Tuning the performance of a micrometer-sized Stirling engine through reservoir engineering

TL;DR

This paper investigates how a colloidal Stirling engine's performance is affected by non-Gaussian, memoryless noise in its thermal reservoir, revealing that noise statistics can be used to tune nano/micro machine efficiency.

Contribution

It provides the first analysis of a colloidal Stirling engine operating between non-Gaussian and Gaussian baths, showing how noise statistics influence engine irreversibility and power output.

Findings

Non-Gaussian noise causes earlier irreversibility onset.

Engine performance can be tuned by changing noise statistics.

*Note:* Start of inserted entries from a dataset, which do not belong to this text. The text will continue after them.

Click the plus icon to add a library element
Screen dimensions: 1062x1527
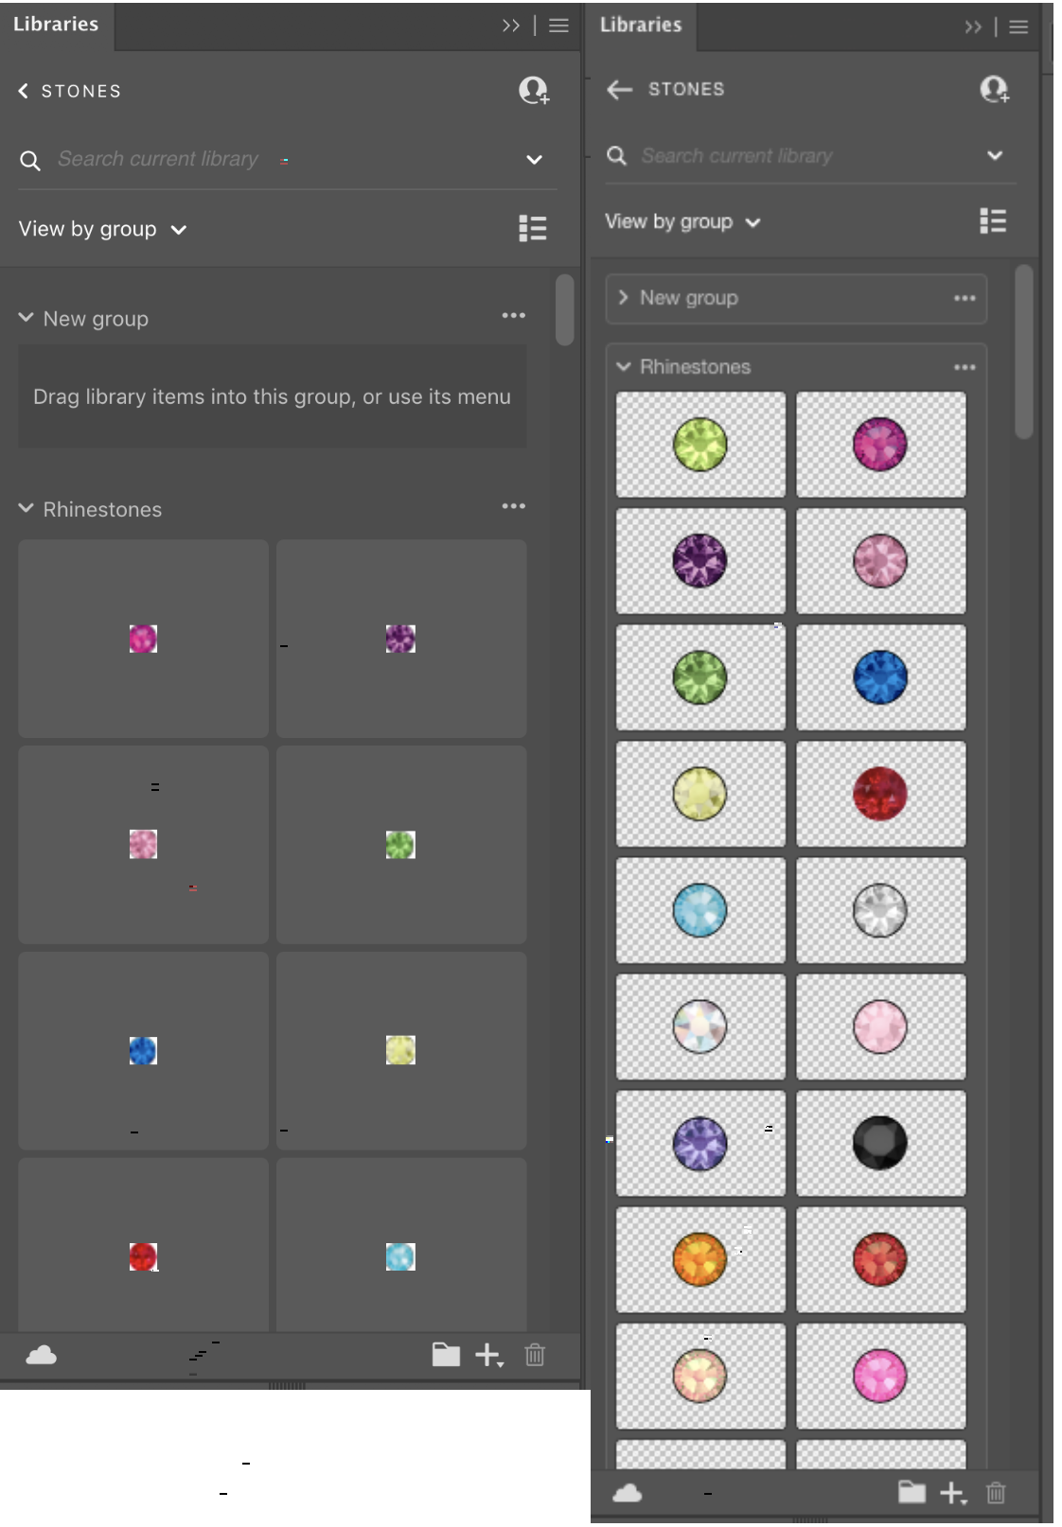point(490,1357)
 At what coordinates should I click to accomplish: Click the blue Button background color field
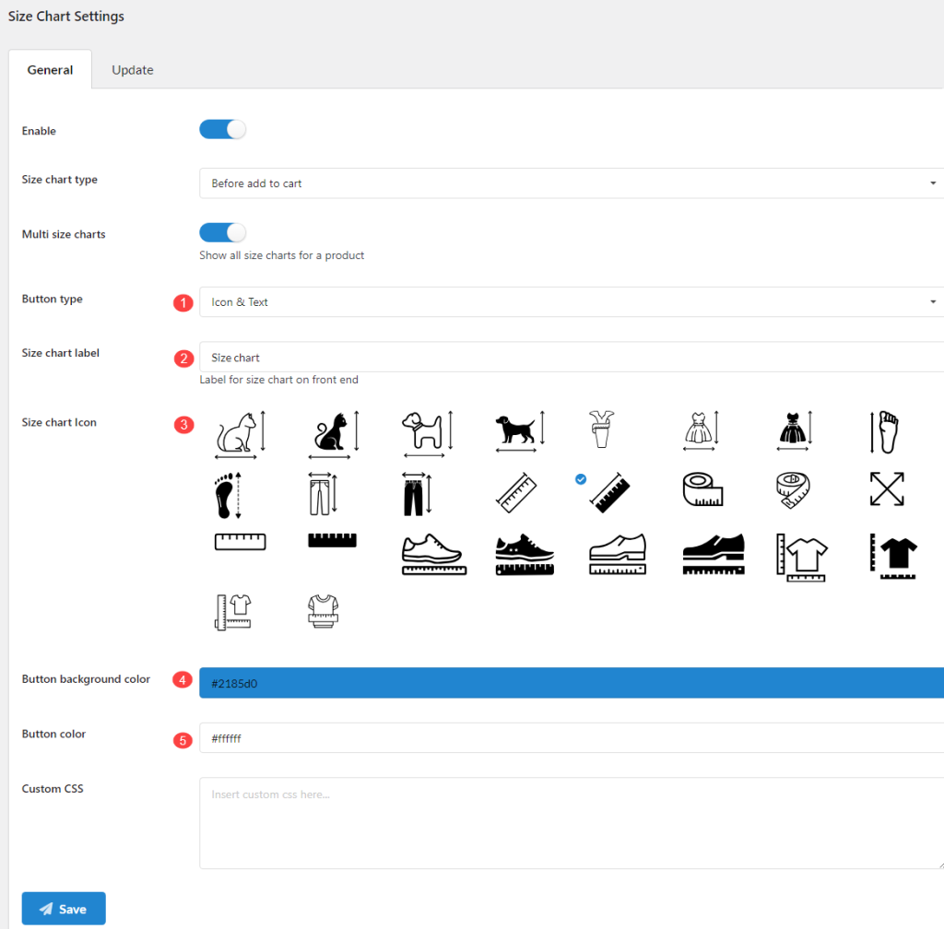[x=572, y=682]

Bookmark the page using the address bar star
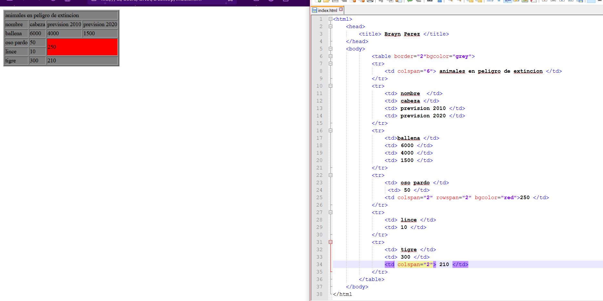point(230,1)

Maximum power shifts with noise type and operating speed.

Abstract

Colloidal heat engines are paradigmatic models to understand the conversion of heat into work in a noisy environment - a domain where biological and synthetic nano/micro machines function. While the operation of these engines across thermal baths is well-understood, how they function across baths with noise statistics that is non-Gaussian and also lacks memory, the simplest departure from equilibrium, remains unclear. Here we quantified the performance of a colloidal Stirling engine operating between an engineered \textit{memoryless} non-Gaussian bath and a Gaussian one. In the quasistatic limit, the non-Gaussian engine functioned like an equilibrium one as predicted by theory. On increasing the operating speed, due to the nature of noise statistics, the onset of irreversibility for the non-Gaussian engine preceded its thermal counterpart and thus shifted the operating speed at which power is maximum. The performance of nano/micro machines can be tuned by altering only the nature of reservoir noise statistics.